After performing nephroscopy, the stone was identified, and fragmented using pneumatic lithoclast (swiss lithoclast TM). The fragments were removed using forceps. Finally the kidney was inspected for residual stones by direct nephroscopy aided by fluoroscopy. The tract was drained using a nephrostomy tube.
Urine/irrigation fluid spillage was minimal. It was aspirated using laproscopic suction device. At conclusion a suction catheter was placed in the true pelvis. This was introduced through a laproscopy working port and directed into place using a laproscopy forcep. The abdomen was deflated, port sites inspected for bleeding and closed.
The surgical time was 100 minutes. On first post-operative day x-ray KUB showed near complete clearance with small residual fragment (Figure 2). On the fifth post operative day, antegrade nephrostogram was performed. This confirmed absence of extravasation and was followed by nephrostomy tube removal (Figure 3). The puncture site remained dry and the patient was discharged subsequently on sixth postoperative day.
The pelvic kidney is the most common form of renal ectopy. PCNL is a challenging technique in pelvic kidneys. The abnormal renal orientation, the unusual and unpredictable blood supply and the overlying loops of intestine are significant difficulties.
The best treatment for stones in pelvic ectopic kidney has not yet been clearly established. Videolaparoscopy, in the case described above, enabled percutaneous surgery avoiding the risk of damage to the intestine that could be in line of the percutaneous tract.
Although percutaneous nephrolithotomy is a well-established endourological modality for the management of calculi in the normally placed kidney, it is not easy to apply in the management of calculi in pelvic ectopic kidneys. Maheshwari et al4 have described three patients with large calculi in pelvic ectopic kidneys who subsequently underwent laparoscopically guided transperitoneal percutaneous nephrolithotomy, all with successful outcome. In all patients, complete stone clearance was achieved in a single operation with no intraoperative or postoperative morbidity. They remained asymptomatic and recurrence-free at a follow-up ranging from 2 to 38 months. Laparoscopic guidance allows the transperitoneal route to be used safely for percutaneous nephrolithotomy in patients with calculi in pelvic ectopic kidneys.
In another case report of a 35-year-old man5 with a left ectopic pelvic kidney and a prior history of open pyelolithotomy presented with recurrent multiple stones in the pelvic kidney. Complete clearance of calculi was achieved by laparoscopy-assisted PCNL.
We believe laproscopic assisted transperitoneal PCNL to be a safe, feasible and valid minimally invasive management option for this uncommon but challenging urological condition.
1. Matlaga BR, Assimos DG: The role of open stone surgery in 2002. Int Braz J Urol 2002; 28: 87-92.

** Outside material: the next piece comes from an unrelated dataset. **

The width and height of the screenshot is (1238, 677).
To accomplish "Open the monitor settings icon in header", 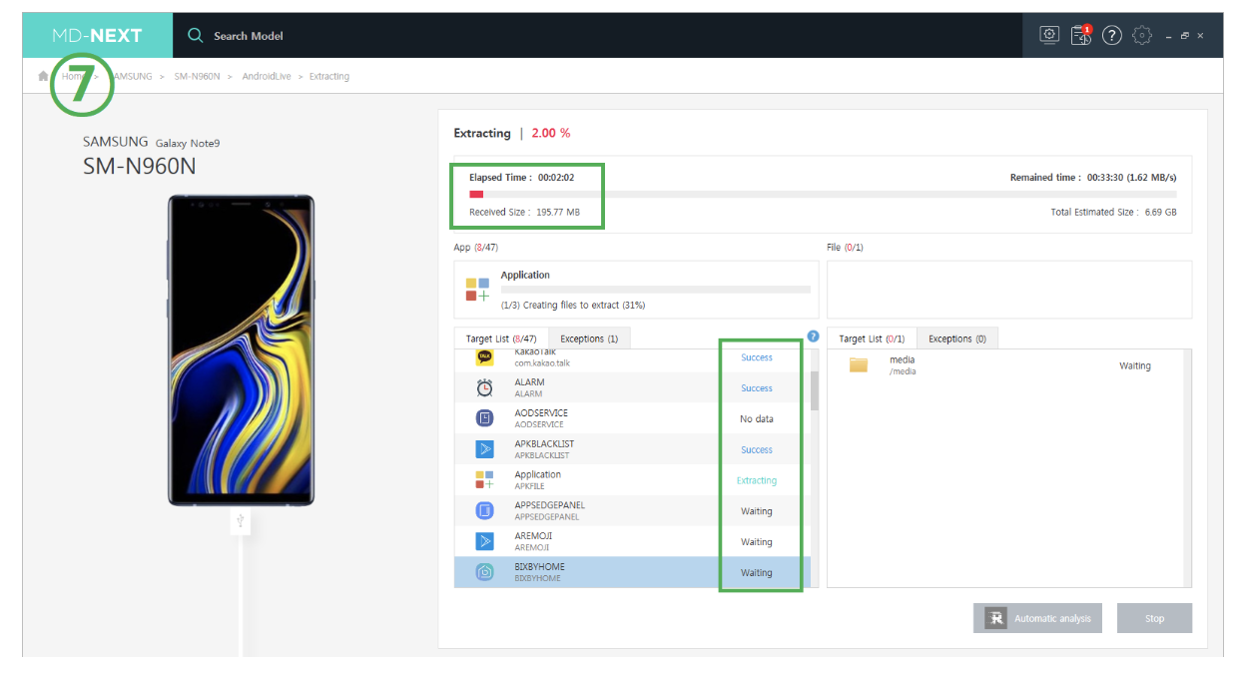I will point(1048,35).
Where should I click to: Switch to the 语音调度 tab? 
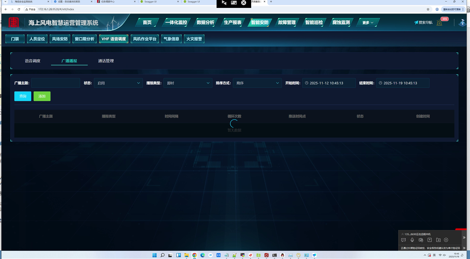tap(33, 61)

2. Paterson RF, Lifshitz DA, Kuo RL, Siqueira Jr TM, Lingeman JE: Shock wave lithotripsy monotherapy for renal calculi. Int Braz J Urol 2002; 28: 291-301.
3. Holman E, Tóth C: Laparoscopically assisted percutaneous transperitoneal nephrolithotomy in pelvic dystopic kidneys: experience in 15 successful cases. J Laparoendosc Adv Surg Tech A 1998; 8: 431-5.
4. Maheshwari PN, Bhandarkar DS, Andankar MG, Shah RS: Laparoscopically guided transperitoneal percutaneous nephrolithotomy for calculi in pelvic ectopic kidneys. Surg Endosc 2004;18:1151.
5. Aron, Monish, Gupta, Narmada, Goel, Rajiv, et al. Laparoscopy-assisted Percutaneous Nephrolithotomy (PCNL) In Previously Operated Ectopic Pelvic Kidney. Surgical Laparoscopy, Endoscopy and Percutaneous Techniques 2005; 15:41-43.